■ DIRECTIONS FOR THIS TASK:
Give back the full listing exactly, setting the pictures aside.

■ RECORDS SUPPLIED:
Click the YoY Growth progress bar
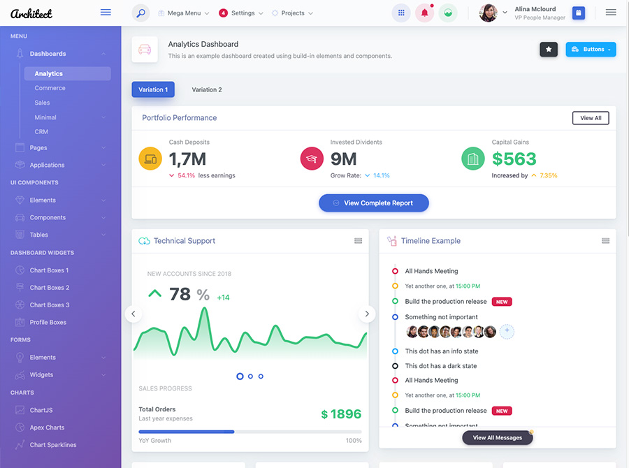Viewport: 629px width, 468px height. 250,432
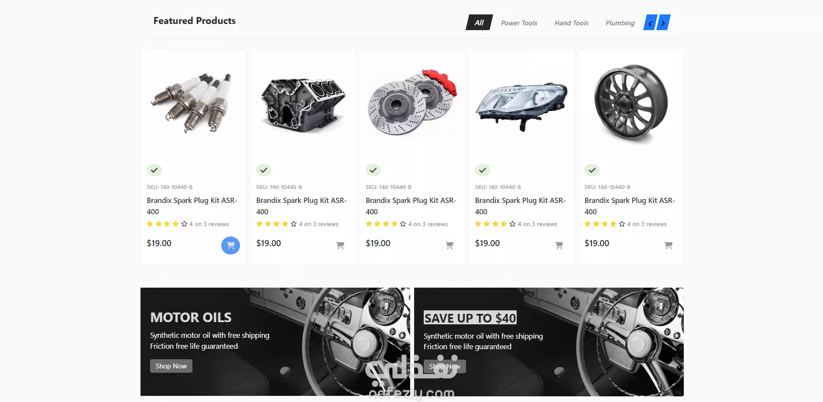The image size is (823, 402).
Task: Click Shop Now on Save Up To $40 banner
Action: tap(445, 367)
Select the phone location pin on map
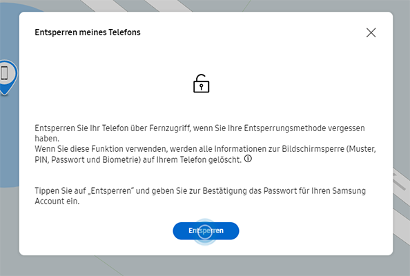Image resolution: width=410 pixels, height=276 pixels. tap(6, 77)
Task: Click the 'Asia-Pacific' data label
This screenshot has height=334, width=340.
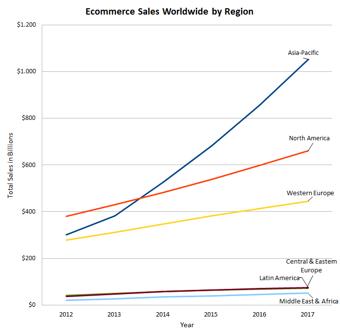Action: [303, 52]
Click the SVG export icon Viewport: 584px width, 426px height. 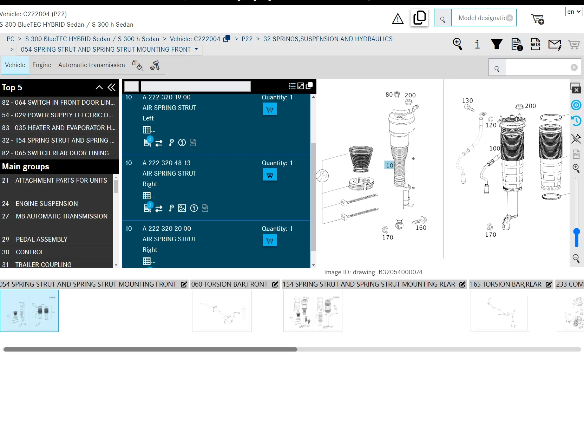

■ FINISHED TASK:
Click the YoY Growth progress bar
Viewport: 629px width, 468px height. 250,432
The image size is (823, 402).
Task: Click Shop Now on Save Up To $40 banner
Action: tap(445, 367)
Select the phone location pin on map
Image resolution: width=410 pixels, height=276 pixels. tap(6, 77)
Task: Click the 'Asia-Pacific' data label
This screenshot has height=334, width=340.
Action: [303, 52]
Click the SVG export icon Viewport: 584px width, 426px height. 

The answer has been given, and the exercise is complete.